Find a point c satisfying the conclusion of the Mean Value Theorem for the function f(x)= x^1/3 on the interval [1,8]

I got f'(c)= 1/7 but am not sure where to go from there.

f'(x)=1/3 (x)^-2/3

f (1)=1^1/3=1
f (8) = 2

so, the point c must be such that
f'(c)= (f(8)-f(1))/(8-1)=(2-1)/7=1/7

but f'(c)=1/3 (c)^-2/3 and f'(c)=1/7 so
1/7=1/3(c^-2/3)
3/7=c^-2/3
take each side to the 3/2 power
c^2/3=7/3
c= cube root (7/3)^2 = 1.76

so, the conclusion of the theorem is borne out.

To find a point c that satisfies the conclusion of the Mean Value Theorem for the function f(x) = x^(1/3) on the interval [1,8], we need to find a value that satisfies two conditions:

1. The function must be continuous on the interval [1,8].
2. The derivative of the function must be equal to the average rate of change of the function over the interval [1,8].

Let's break down the steps to find the point c:

Step 1: Verify that f(x) = x^(1/3) is continuous on the interval [1,8].
To check for continuity, we need to ensure that the function is defined and continuous at every point within the interval. Since f(x) = x^(1/3) is a polynomial function, it is defined and continuous for all real numbers, including the interval [1,8]. Therefore, f(x) = x^(1/3) is continuous on [1,8].
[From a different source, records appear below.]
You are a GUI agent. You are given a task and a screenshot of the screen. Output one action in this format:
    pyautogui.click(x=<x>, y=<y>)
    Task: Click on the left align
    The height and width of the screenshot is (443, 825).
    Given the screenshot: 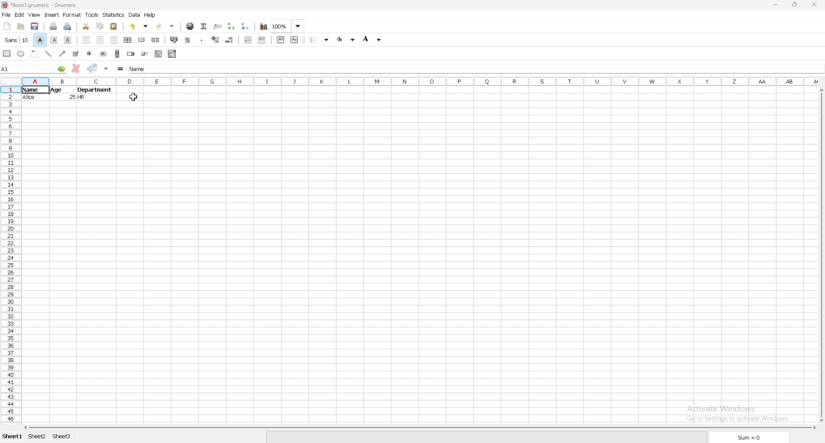 What is the action you would take?
    pyautogui.click(x=86, y=40)
    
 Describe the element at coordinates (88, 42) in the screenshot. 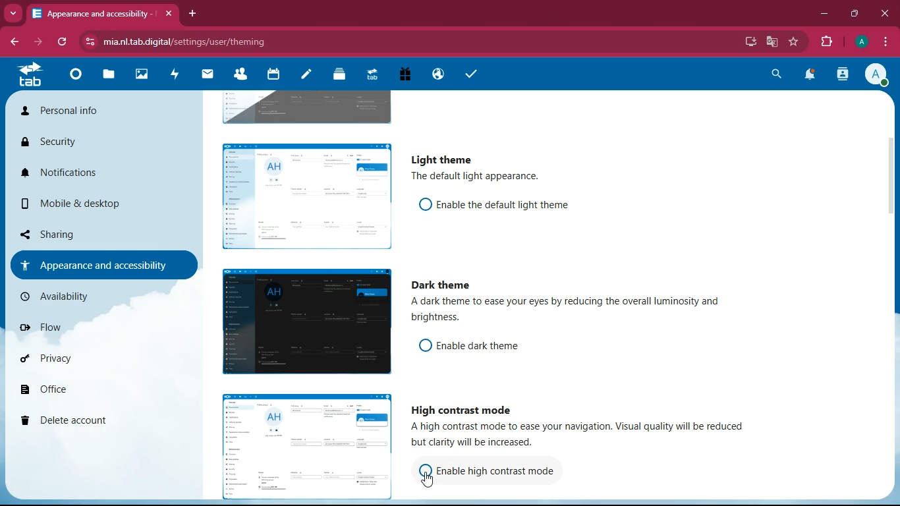

I see `view site information` at that location.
Step 2: Calculate the average rate of change of the function over the interval [1,8].
The average rate of change of a function over an interval [a,b] is given by the formula:
Average rate of change = (f(b) - f(a))/(b - a)

For our function f(x) = x^(1/3) on the interval [1,8], we have a = 1 and b = 8:
Average rate of change = (f(8) - f(1))/(8 - 1)
= (8^(1/3) - 1^(1/3))/7
= (2 - 1)/7
= 1/7

Step 3: Set f'(c) = (f(8) - f(1))/(8 - 1) = 1/7 and solve for c.
f'(x) represents the derivative of f(x). Since f'(c) equals the average rate of change of f(x) over the interval [1,8], we can set f'(c) = 1/7 and solve for c.

Taking the derivative of f(x) = x^(1/3), we get:
f'(x) = (1/3)x^(-2/3)

Setting f'(c) equal to 1/7, we have:
(1/3)c^(-2/3) = 1/7

To solve for c, we need to isolate the variable c:
c^(-2/3) = (1/7)(3/1)
c^(-2/3) = 3/7

Now, we solve for c by raising both sides to the power of -3/2:
(c^(-2/3))^(-3/2) = (3/7)^(-3/2)
c^1 = (7/3)^3
c = (7/3)^3

After evaluating the expression, we find that c β‰ˆ 3.792 is the point that satisfies the conclusion of the Mean Value Theorem for the function f(x) = x^(1/3) on the interval [1,8], with f'(c) = 1/7.

To find a point c that satisfies the conclusion of the Mean Value Theorem for the function f(x) = x^(1/3) on the interval [1, 8], you have correctly found that f'(c) = 1/7.

The Mean Value Theorem states that if a function f(x) is continuous on the closed interval [a, b] and differentiable on the open interval (a, b), then there exists at least one point c in (a, b) such that f'(c) = (f(b) - f(a))/(b - a).

In this case, we have f(x) = x^(1/3), and the interval [1, 8]. We know that a = 1 and b = 8.

Since we have f'(c) = 1/7, we can set this equal to (f(b) - f(a))/(b - a):

1/7 = (f(8) - f(1))/(8 - 1)

Now, let's calculate f(8) and f(1):

f(8) = 8^(1/3) = 2
f(1) = 1^(1/3) = 1

Substituting these values in, we have:

1/7 = (2 - 1)/(8 - 1)

Simplifying further, we get:

1/7 = 1/7

Since this equation is true, we have verified that f'(c) = 1/7 satisfies the conclusion of the Mean Value Theorem for the function f(x) = x^(1/3) on the interval [1, 8].